Brave and Cruel and Other Stories is a collection of short stories by the English author Denton Welch first published in 1948. It followed his first two novels and was the last volume of his work he saw through to publication.

Publishers Hamish Hamilton released it in January 1949, despite the 1948 publication date, a few days after Welch's death. The volume comprises ten stories of varying length, the longest by far being the title story, the longest Welch wrote, which accounts for a third of the collection's length.

==Background==
In 1944, Hamish Hamilton suggested publishing a selection of Welch's stories, both new and previously published. republished in magazines and journals, but Welch did not yet have sufficient material. Welch proposed a collection of nine stories to Routledge, his contracted publisher, in 1947 without success. Welch turned to Hamish Hamilton, but Jamie Hamilton instead expressed interest in Welch's next novel. Welch demurred, feeling that his health and other commitments made it unlikely he could complete the work on a schedule the publisher would accept. Welch countered with an offer of six previously published stories, three more completed and as yet unpublished, and one he was writing.

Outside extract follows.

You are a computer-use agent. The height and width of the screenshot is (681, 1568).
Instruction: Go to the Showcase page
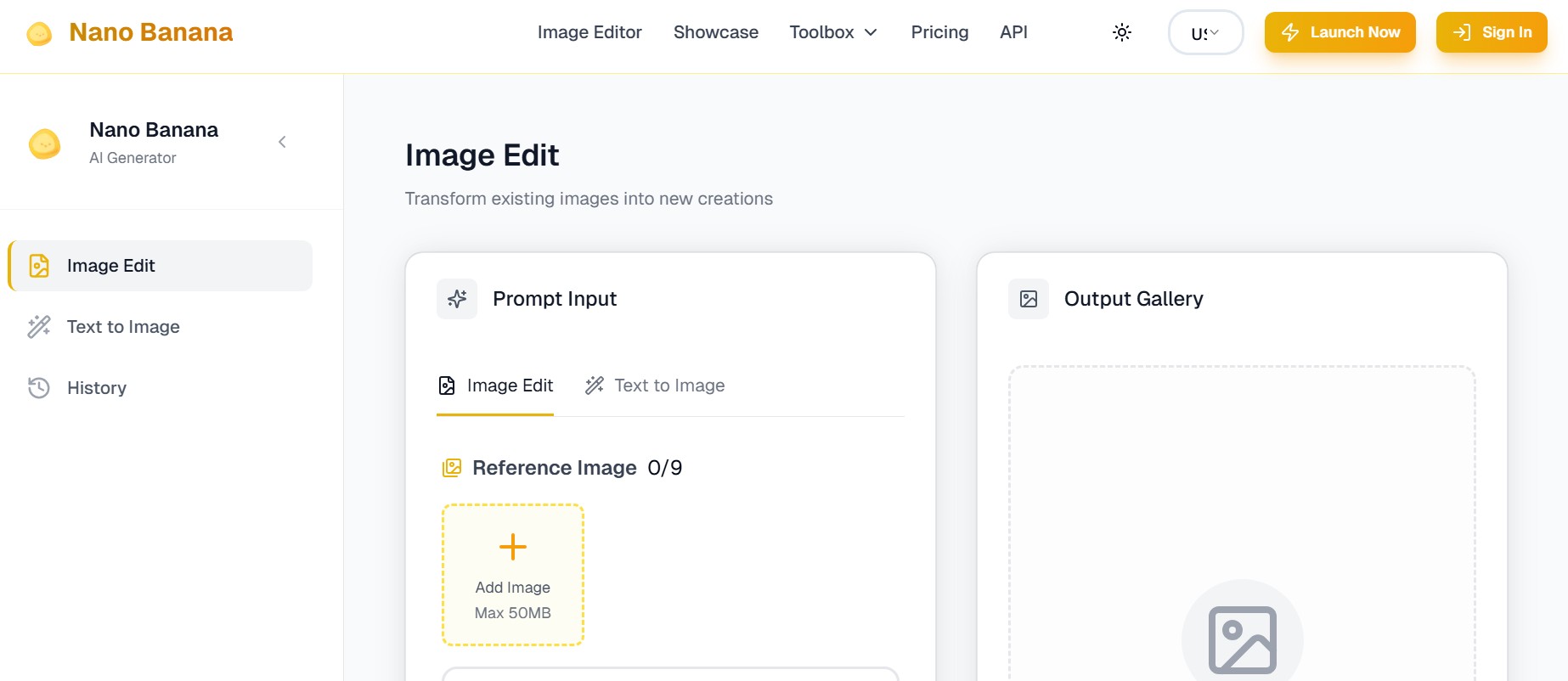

Welch proposed the short story "Brave and Cruel", completed but unpublished, give the volume its title. It concerns a wayward, charismatic character called Micki Beaumont and his relationship with the daughter of one of a group of friends. It appears to be leading to an ill-advised marriage. Hamilton knew that Welch's fiction was largely autobiographical and believed correctly that the story was based on a recent event, as Welch's journal for August and September 1943 demonstrates. (Note: Jocelyn Brooke omitted the entries from the 1952 edition of the Journals, but they appear in Michael De-la-Noy's 1984 edition.) After Welch agreed to make a few minor changes to the text, Hamilton was satisfied the story was not actionable.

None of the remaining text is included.